This is my first post and bold red text is telling me to have a case ID, so here it is: #07483853
I think this is worth having on the forum though for google to index. Has anyone else tried this combo? I need to describe our setup before I describe what I'm seeing, please bear with me.

We are using hardened repositories with XFS reflinking backed by LVM thin provisioned volumes. We have about 15 repositories each in the 10-18TB range. We try to keep around 1-2TB free per repository to accommodate any unexpected incremental size bursts. The storage is from a cloud provider and quite expensive, so we use LVM thin provisioned volumes to pool available burst space so that instead of having 20+TB unused space that we must pay for we only have <5TB.
We originally started out on plain virtual disks. XFS was formatted with the following parameters:
mkfs.xfs -b size=4096 -m reflink=1,crc=1,bigtime=1 -L <volname> <dev>
This used the default sunit/swidth values of 0. When we decided to convert to LVM thin volumes, we settled on a 1MB chunk size. To migrate the volumes we used xfs_copy which auto detected the correct values for sunit and swidth (256 each) and set them on the destination. However, I don't believe the existing data was changed in any way so is not taking into account that setting. On the Veeam side we are using copy jobs which do not have a configurable block size. The parent job is using a block size of 512KB.
We have one repository that holds the vast majority of our VM's, 95 to be exact. We are using per machine backup files with 31 point retention. This repository is 13TB large with 2.1TB free space.
What we're seeing is the majority of the free space not being released to the pool:
Code: Select all
$ df -h /repos/foo
Filesystem Size Used Avail Use% Mounted on
/dev/mapper/foo 13T 11T 2.1T 85% /repos/foo
$ fstrim -v /repos/foo
/repos/foo: 536.3 GiB (575894441984 bytes) trimmed
$ lvs -a repos/foo
LV VG Attr LSize Pool Origin Data% Meta% Move Log Cpy%Sync Convert
foo repos Vwi-aotz-- 13.00t repo-pool 96.47
To ty to figure out the problem, I checked fragmentation on this volume:
Code: Select all
# xfs_db -r /dev/repos/foo
xfs_db> frag -f
actual 45993872, ideal 3178, fragmentation factor 99.99%
Note, this number is largely meaningless.

§ **MATERIAL SUPPLIED**

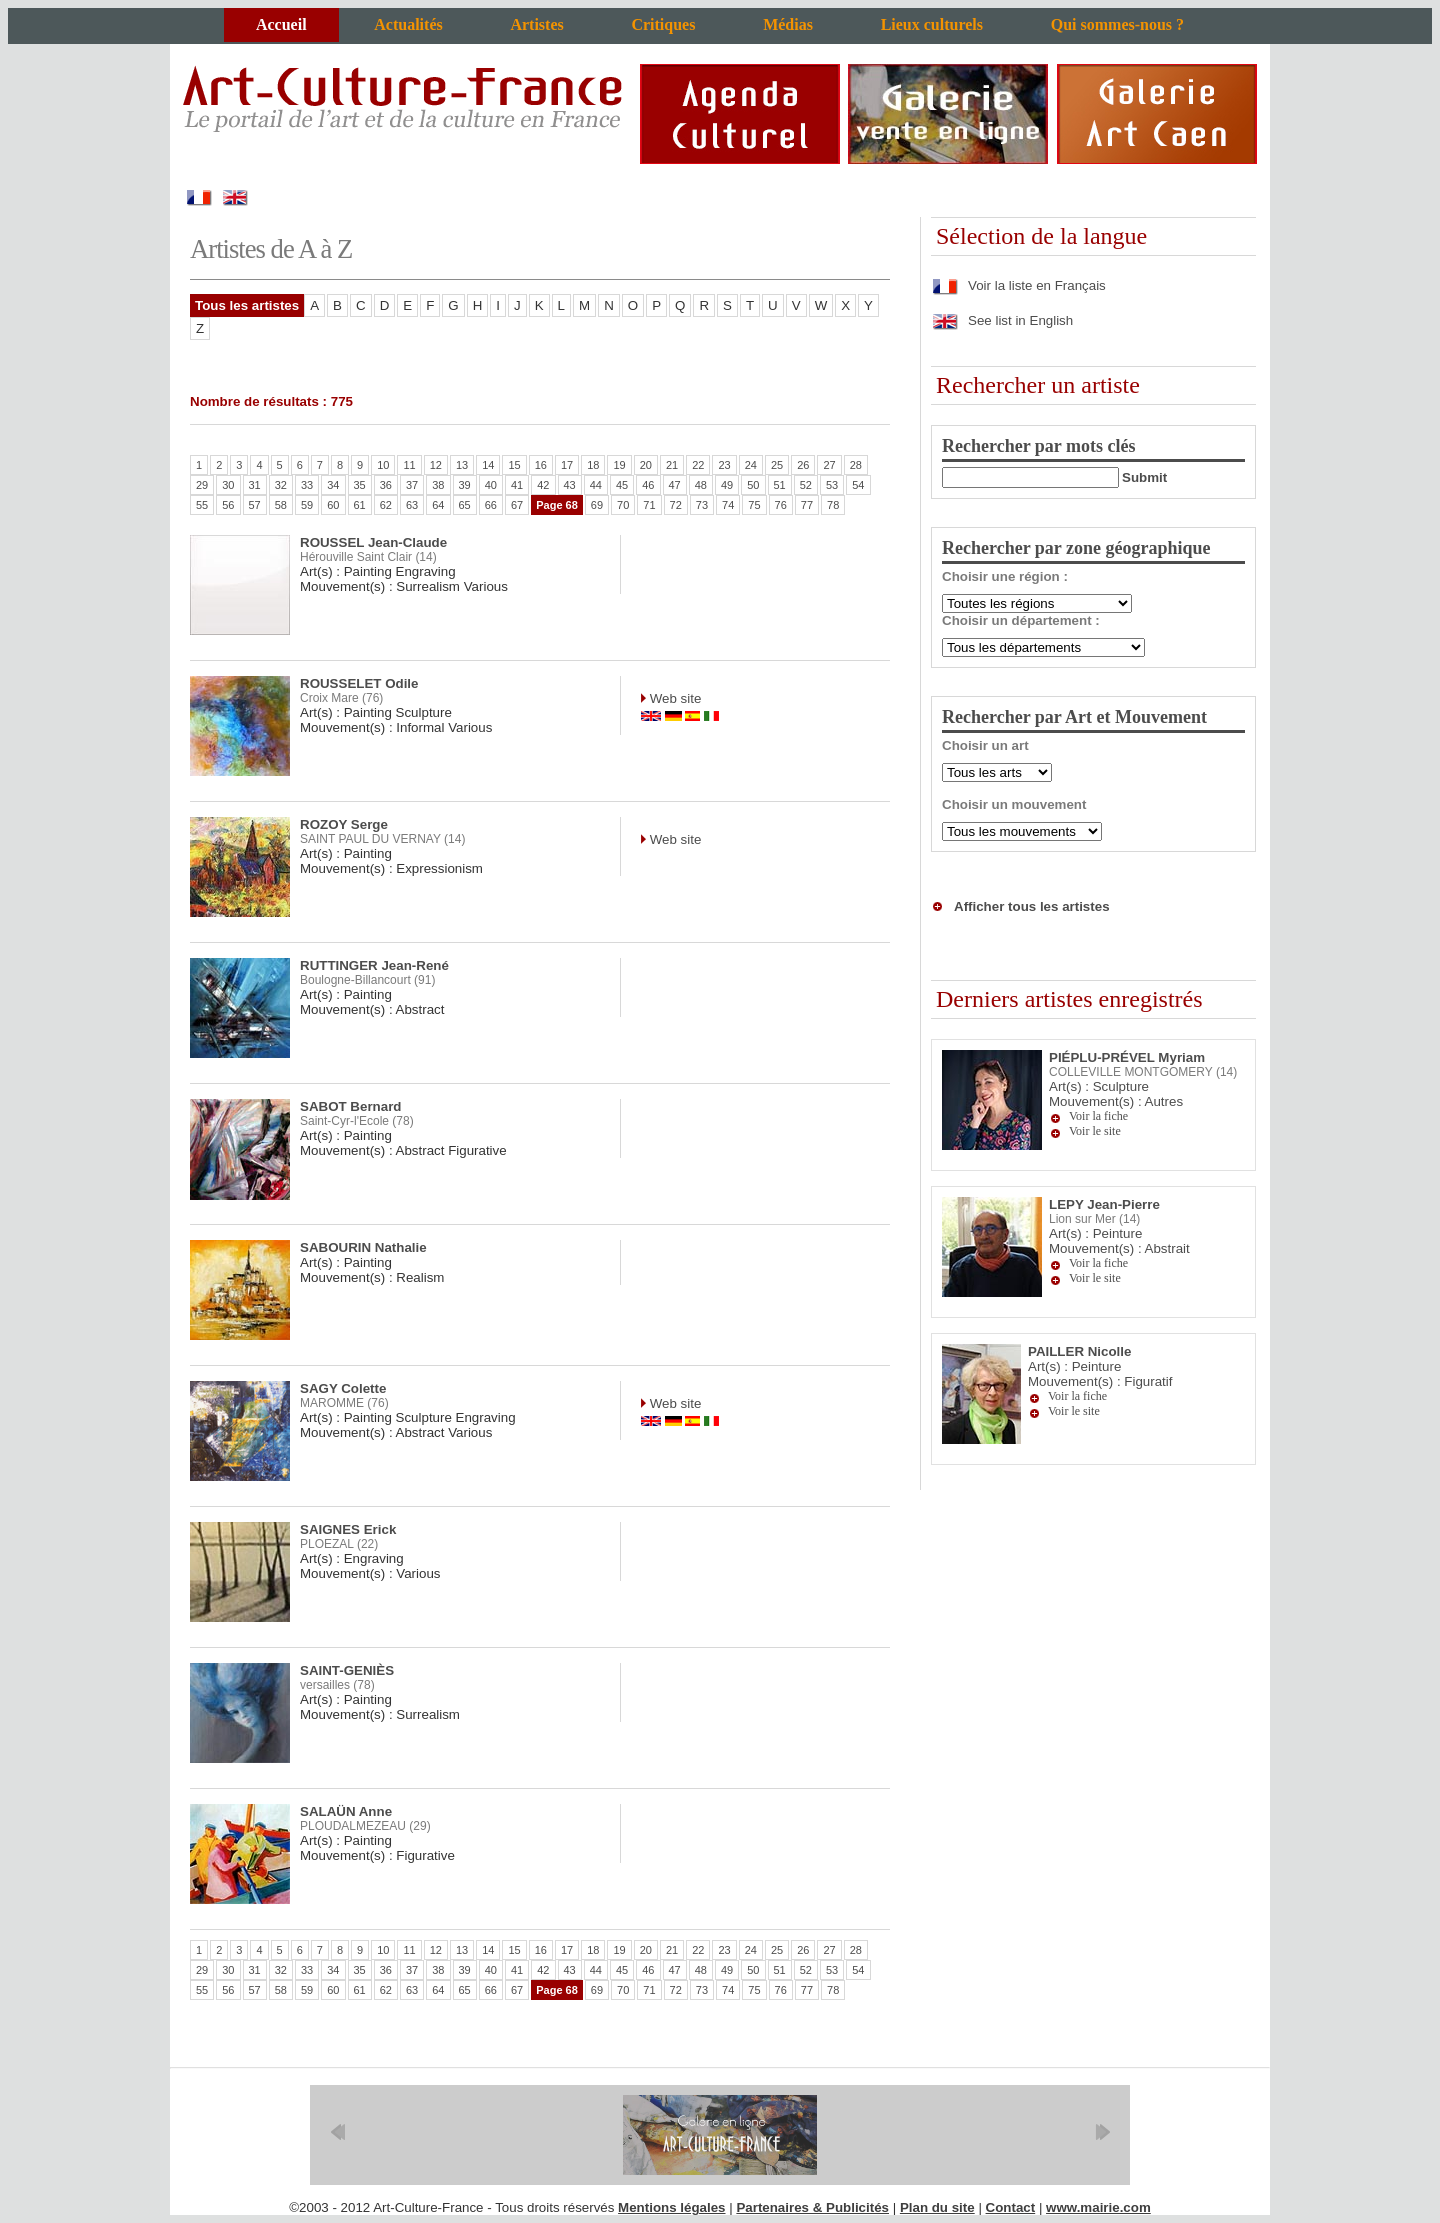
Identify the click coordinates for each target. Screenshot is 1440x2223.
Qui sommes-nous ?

---

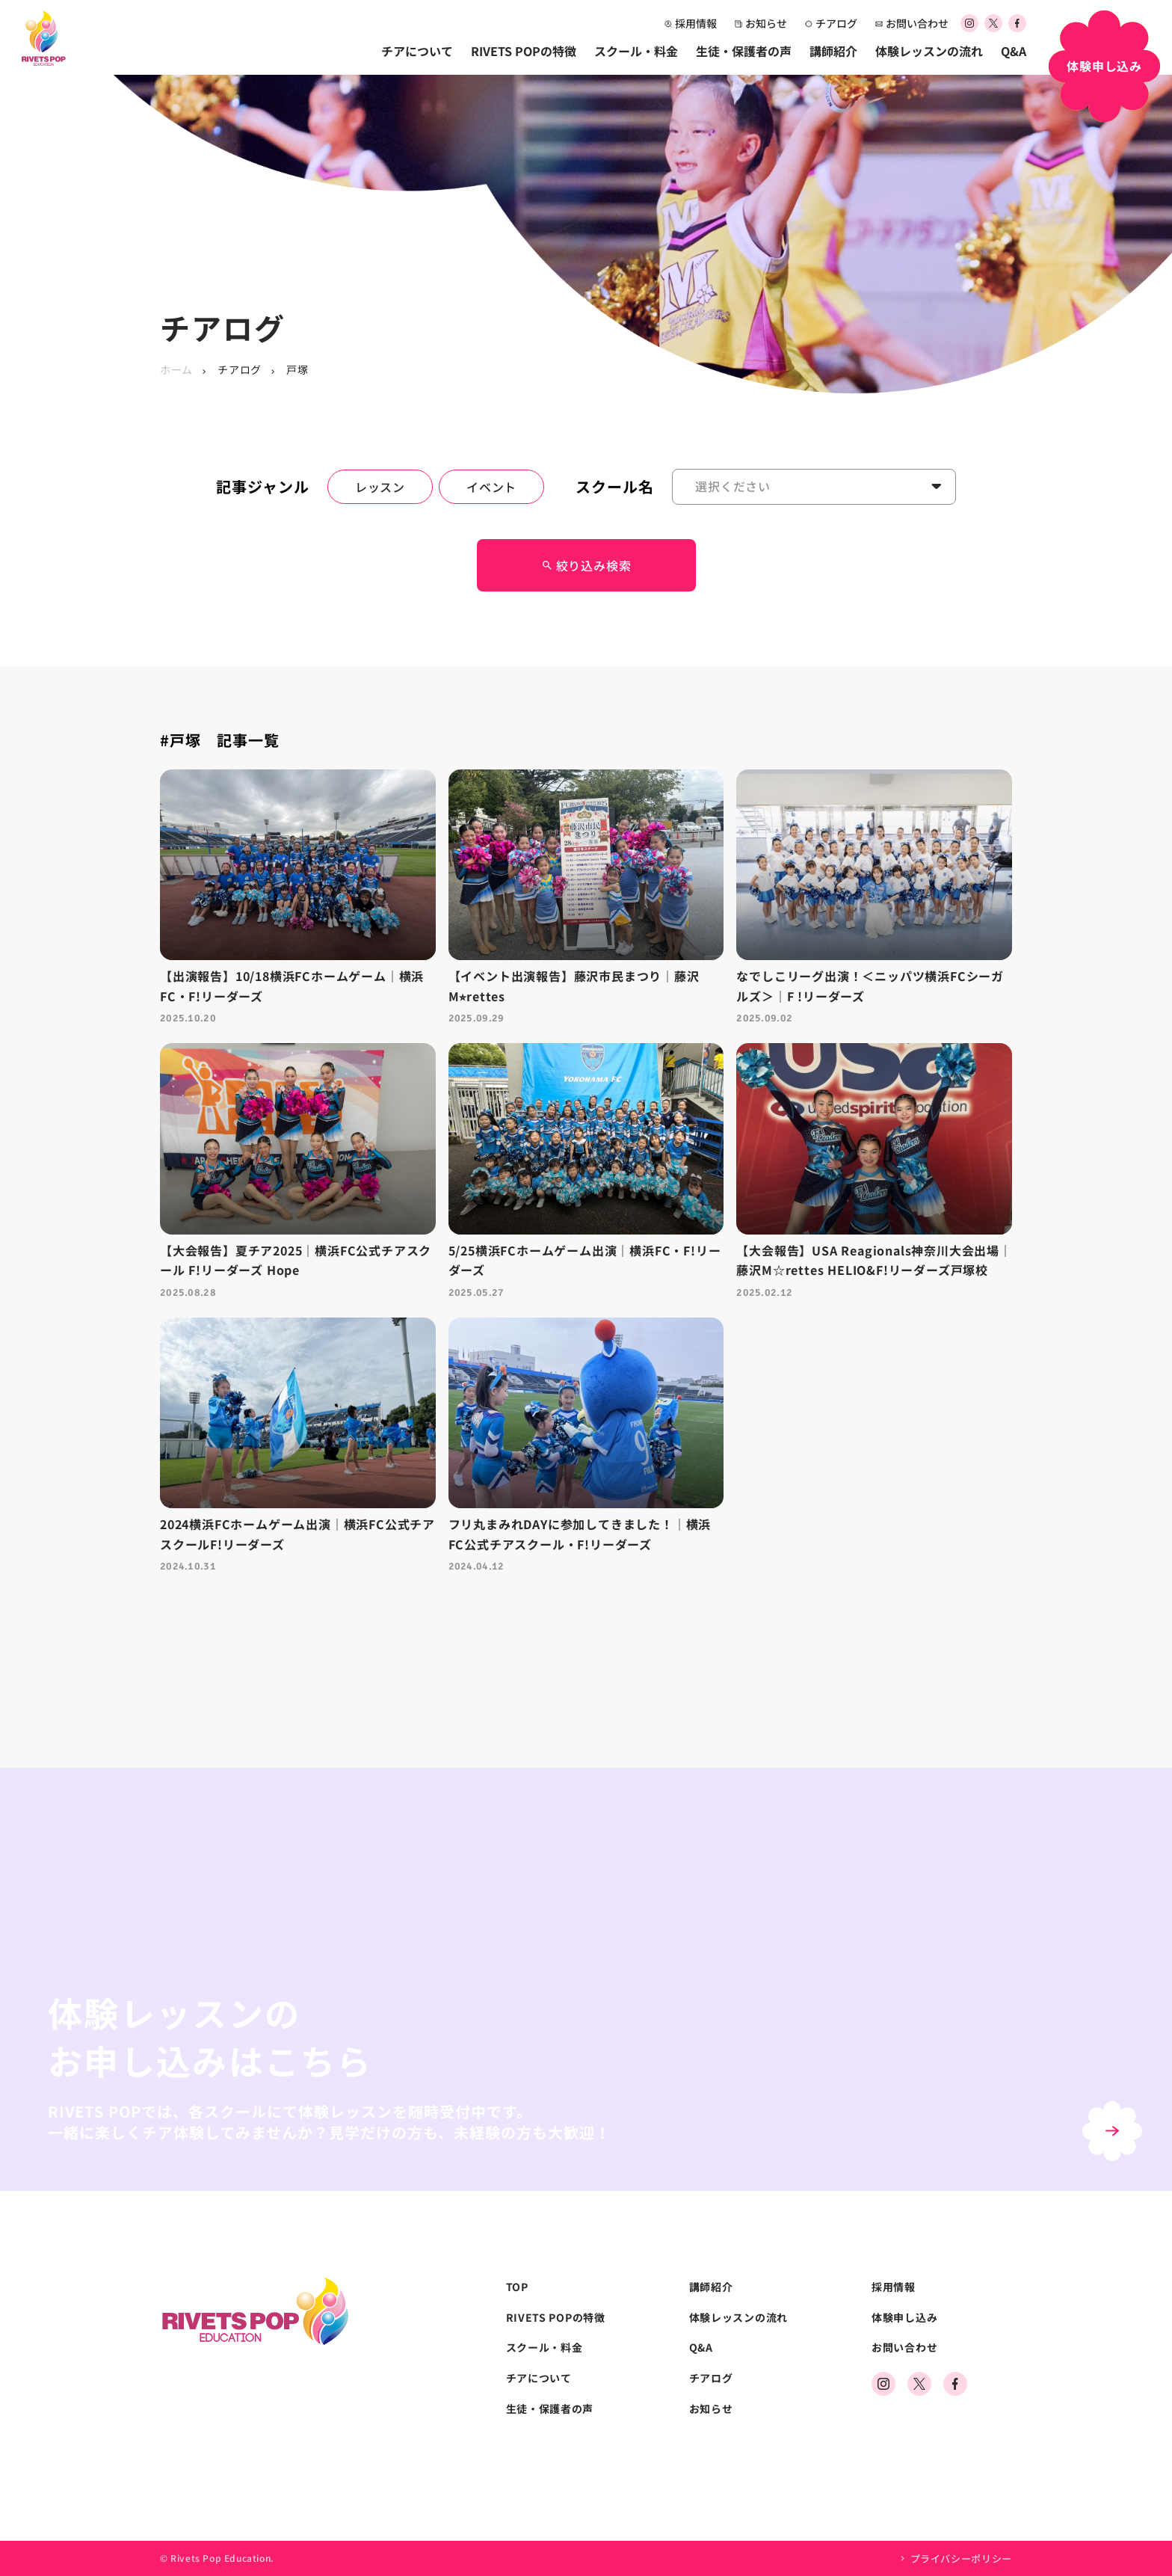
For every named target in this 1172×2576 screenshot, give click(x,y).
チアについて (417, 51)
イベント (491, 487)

---

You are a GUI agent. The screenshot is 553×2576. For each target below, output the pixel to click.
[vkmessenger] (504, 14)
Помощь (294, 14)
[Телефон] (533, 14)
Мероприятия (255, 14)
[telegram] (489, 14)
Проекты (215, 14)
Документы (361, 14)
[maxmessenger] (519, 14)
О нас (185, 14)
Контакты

§ **TASKS**
1. In the forum post about XFS repositories on LVM thin volumes, what chunk size was chosen when converting to LVM thin volumes?
2. Write out the section of the forum post about XFS repositories on LVM thin volumes, starting with "We are using hardened" and going on through "only have <5TB.".
3. Write the next part of the forum post about XFS repositories on LVM thin volumes, picking up after its final sentence.

§ **ANSWERS TO THE EXERCISE**
1. 1MB

2.
We are using hardened repositories with XFS reflinking backed by LVM thin provisioned volumes. We have about 15 repositories each in the 10-18TB range. We try to keep around 1-2TB free per repository to accommodate any unexpected incremental size bursts. The storage is from a cloud provider and quite expensive, so we use LVM thin provisioned volumes to pool available burst space so that instead of having 20+TB unused space that we must pay for we only have <5TB.

3.
Files on this filesystem average 14472.58 extents per file
XFS does have a defragment tool, but in order to function it requires contiguous free space of the size of the largest file. It's also hard to tell if it supports reflink as it is common for some XFS tools not to (e.g. xfsdump does not). This would require adding around 8TB to each repo, and since XFS does not support shrinking we would be stuck with that.
I've considered using the Veeam defragment option, but I'm a little unclear on the details. How much free space does it need when using per machine backup files. Is it the full space of the backup job, or just the largest VM in the job? How does this combine with Immutability?
What is the block size of a copy job? Is it fixed? Is it inherited from the parent? Is it configurable via CLI?
What other considerations would you recommend to ensure data is written and contained in appropriately sized and aligned blocks? E.g. would the XFS mount option "swalloc" make any sense?
Thanks!